At a Glance
- Tasks: Use data science to uncover insights and tell compelling stories to stakeholders.
- Company: Join a global leader in digital analytics with a focus on innovation.
- Benefits: Flexible work environment, professional development, and a diverse culture.
- Other info: Collaborate with global teams and enhance your skills in a fast-paced environment.
- Why this job: Make an impact by transforming data into actionable insights for talent strategies.
- Qualifications: Experience in data science techniques and strong analytical skills required.
The predicted salary is between 60000 - 80000 ÂŁ per year.
The Data Scientist will be responsible for structuring the research question, determining the best analytical approach, conducting analyses, identifying business-relevant insights, and creating a compelling story to be communicated to key stakeholders and talent executive leadership. The person will have expertise in data science, with a strong focus on techniques related to text analytics, clustering, time series analysis, multivariate regression, basic predictive modelling, and significance testing.
Essential Functions
- Utilise data science to conduct research on business topics relevant for digital insights team.

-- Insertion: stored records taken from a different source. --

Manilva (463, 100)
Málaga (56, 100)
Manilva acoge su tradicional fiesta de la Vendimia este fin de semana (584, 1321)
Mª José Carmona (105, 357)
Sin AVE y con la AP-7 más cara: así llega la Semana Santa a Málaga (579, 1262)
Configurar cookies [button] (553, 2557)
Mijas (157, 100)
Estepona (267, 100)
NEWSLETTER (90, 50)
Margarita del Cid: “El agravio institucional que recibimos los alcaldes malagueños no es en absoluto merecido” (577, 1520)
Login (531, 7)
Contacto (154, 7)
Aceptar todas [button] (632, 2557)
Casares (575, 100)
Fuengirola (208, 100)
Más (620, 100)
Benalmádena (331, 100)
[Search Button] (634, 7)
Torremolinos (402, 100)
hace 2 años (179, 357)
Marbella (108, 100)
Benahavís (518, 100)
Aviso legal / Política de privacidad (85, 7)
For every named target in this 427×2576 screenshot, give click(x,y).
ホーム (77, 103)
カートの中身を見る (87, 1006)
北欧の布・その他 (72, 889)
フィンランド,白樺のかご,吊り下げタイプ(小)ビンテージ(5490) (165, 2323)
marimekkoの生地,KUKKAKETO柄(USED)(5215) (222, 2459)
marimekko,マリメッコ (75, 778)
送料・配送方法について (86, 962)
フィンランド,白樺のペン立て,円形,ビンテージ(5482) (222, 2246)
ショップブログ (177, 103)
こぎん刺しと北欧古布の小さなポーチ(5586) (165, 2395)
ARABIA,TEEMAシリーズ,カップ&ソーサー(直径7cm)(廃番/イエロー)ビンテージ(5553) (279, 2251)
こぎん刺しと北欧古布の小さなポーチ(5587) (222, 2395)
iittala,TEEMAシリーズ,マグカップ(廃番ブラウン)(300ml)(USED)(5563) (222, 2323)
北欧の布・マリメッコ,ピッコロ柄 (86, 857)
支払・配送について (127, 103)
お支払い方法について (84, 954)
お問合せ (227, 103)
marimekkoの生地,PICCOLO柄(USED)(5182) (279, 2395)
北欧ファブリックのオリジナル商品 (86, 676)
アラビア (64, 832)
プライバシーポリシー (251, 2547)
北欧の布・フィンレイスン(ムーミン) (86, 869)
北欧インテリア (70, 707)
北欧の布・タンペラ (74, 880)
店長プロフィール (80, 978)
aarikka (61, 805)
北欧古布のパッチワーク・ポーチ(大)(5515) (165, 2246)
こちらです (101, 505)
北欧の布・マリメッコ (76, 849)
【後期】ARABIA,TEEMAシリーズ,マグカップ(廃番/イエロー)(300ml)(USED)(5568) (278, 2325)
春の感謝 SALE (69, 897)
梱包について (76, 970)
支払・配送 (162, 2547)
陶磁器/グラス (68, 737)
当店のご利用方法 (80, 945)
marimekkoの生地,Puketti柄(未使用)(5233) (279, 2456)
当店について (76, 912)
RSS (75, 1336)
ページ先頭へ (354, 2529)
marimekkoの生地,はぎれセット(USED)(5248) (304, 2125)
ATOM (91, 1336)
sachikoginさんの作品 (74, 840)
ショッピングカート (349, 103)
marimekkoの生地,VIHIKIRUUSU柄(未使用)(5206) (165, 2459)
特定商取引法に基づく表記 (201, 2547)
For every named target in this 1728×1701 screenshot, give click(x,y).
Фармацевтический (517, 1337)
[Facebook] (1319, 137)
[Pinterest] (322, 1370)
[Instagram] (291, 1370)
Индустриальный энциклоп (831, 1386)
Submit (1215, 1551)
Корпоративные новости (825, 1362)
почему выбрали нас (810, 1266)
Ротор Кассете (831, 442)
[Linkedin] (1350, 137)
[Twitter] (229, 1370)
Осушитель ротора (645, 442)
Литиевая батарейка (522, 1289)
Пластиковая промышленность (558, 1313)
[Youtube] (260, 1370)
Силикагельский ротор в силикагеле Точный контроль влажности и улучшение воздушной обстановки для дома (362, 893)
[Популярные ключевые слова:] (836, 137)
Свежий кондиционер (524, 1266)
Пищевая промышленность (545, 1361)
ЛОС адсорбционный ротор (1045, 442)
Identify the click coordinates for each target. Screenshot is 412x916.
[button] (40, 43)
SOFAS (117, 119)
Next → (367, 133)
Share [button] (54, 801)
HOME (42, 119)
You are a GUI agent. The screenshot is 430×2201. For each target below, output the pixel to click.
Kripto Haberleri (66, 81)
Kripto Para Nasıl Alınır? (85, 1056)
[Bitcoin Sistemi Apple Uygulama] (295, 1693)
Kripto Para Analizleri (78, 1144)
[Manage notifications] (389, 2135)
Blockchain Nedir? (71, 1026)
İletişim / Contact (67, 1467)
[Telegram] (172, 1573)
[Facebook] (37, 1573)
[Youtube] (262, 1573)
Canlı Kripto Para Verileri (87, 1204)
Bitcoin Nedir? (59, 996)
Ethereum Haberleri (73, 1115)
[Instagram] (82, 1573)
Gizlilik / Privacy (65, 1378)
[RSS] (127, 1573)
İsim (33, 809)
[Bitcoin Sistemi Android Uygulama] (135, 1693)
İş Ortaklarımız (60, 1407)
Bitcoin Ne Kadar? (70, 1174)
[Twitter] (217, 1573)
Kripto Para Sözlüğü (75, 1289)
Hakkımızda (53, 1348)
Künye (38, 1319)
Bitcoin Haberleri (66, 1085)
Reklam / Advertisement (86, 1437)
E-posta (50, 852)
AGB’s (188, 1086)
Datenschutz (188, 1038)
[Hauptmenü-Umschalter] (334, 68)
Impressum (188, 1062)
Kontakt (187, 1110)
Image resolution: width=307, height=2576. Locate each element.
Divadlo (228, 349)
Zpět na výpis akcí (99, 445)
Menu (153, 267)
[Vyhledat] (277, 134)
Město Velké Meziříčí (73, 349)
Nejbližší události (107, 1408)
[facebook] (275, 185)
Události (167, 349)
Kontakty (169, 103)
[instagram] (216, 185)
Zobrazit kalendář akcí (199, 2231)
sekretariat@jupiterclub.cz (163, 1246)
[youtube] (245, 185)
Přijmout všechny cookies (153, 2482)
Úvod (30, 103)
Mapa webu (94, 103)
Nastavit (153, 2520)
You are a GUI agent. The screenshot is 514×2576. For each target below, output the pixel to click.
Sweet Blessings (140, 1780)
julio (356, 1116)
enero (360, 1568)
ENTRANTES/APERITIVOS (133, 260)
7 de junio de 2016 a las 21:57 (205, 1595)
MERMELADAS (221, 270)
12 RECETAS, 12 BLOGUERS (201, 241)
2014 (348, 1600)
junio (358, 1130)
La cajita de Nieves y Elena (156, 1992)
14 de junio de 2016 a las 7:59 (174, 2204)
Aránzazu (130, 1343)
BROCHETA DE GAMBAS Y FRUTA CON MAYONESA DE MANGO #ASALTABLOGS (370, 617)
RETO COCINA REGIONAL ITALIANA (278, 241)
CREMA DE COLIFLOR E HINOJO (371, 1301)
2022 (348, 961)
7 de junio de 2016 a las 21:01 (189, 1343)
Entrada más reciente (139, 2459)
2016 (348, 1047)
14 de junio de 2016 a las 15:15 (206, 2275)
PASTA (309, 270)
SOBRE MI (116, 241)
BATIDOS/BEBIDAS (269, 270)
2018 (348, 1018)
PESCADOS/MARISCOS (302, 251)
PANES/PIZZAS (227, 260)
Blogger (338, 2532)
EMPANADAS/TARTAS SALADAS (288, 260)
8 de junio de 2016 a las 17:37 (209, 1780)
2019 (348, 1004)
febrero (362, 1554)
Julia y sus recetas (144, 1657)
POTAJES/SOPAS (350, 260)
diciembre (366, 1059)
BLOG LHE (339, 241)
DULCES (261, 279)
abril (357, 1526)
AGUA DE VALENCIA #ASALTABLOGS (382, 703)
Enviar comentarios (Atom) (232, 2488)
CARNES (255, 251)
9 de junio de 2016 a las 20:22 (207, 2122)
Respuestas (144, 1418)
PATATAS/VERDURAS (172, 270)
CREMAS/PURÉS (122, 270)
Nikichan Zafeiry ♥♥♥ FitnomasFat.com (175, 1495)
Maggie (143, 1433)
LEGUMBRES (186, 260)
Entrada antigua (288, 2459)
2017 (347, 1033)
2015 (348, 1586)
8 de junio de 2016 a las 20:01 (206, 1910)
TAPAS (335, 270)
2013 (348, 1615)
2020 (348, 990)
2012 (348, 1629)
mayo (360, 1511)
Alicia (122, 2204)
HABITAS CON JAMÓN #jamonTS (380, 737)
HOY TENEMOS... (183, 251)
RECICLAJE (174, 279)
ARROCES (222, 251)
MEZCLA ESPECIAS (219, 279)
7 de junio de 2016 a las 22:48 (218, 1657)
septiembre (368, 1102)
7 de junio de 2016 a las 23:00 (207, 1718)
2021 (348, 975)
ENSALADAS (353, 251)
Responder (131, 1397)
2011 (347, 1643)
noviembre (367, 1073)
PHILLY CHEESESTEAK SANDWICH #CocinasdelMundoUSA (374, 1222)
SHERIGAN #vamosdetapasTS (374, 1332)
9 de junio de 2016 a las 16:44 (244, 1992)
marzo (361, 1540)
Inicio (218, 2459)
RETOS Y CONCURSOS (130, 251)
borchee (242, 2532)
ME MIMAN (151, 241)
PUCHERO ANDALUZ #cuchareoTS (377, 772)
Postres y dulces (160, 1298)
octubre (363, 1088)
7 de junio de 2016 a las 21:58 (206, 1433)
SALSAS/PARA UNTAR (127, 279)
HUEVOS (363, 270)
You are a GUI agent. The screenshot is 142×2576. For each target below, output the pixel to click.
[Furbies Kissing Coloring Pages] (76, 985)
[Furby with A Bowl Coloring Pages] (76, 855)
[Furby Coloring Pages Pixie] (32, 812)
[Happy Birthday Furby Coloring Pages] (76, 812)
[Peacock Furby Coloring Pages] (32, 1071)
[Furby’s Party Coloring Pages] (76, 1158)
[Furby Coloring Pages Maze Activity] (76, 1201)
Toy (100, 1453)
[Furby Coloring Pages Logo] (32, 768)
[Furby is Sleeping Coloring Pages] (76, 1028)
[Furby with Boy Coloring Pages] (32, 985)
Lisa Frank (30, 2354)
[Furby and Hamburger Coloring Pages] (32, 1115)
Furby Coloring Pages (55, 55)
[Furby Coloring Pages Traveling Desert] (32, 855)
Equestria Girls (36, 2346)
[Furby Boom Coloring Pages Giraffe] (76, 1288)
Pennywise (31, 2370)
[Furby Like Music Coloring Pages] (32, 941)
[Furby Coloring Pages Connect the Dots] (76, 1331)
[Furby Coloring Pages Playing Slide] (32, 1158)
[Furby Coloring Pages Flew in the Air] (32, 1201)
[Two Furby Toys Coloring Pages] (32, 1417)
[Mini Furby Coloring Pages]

- Use quantitative and qualitative methods to identify new insights on important issues for digital talent team and wider Talent & SL functional teams.
- Identify creative approaches to answer research questions.
- Use your understanding of what is possible with data science to brainstorm creative analytical solutions to test.
- Rapidly test potential approaches.
- Stand‑up simple analyses to demonstrate what’s possible and test feasibility.
- Co‑develop research plan.
- Work closely with other Digital team members and business stakeholders to help shape the research approach and potential output.
- Collect and clean data.
- Identify relevant data sources (internal and external) and program or leverage existing tools to acquire the data (e.g. SQL, APIs, scrapers, etc.) and test quality.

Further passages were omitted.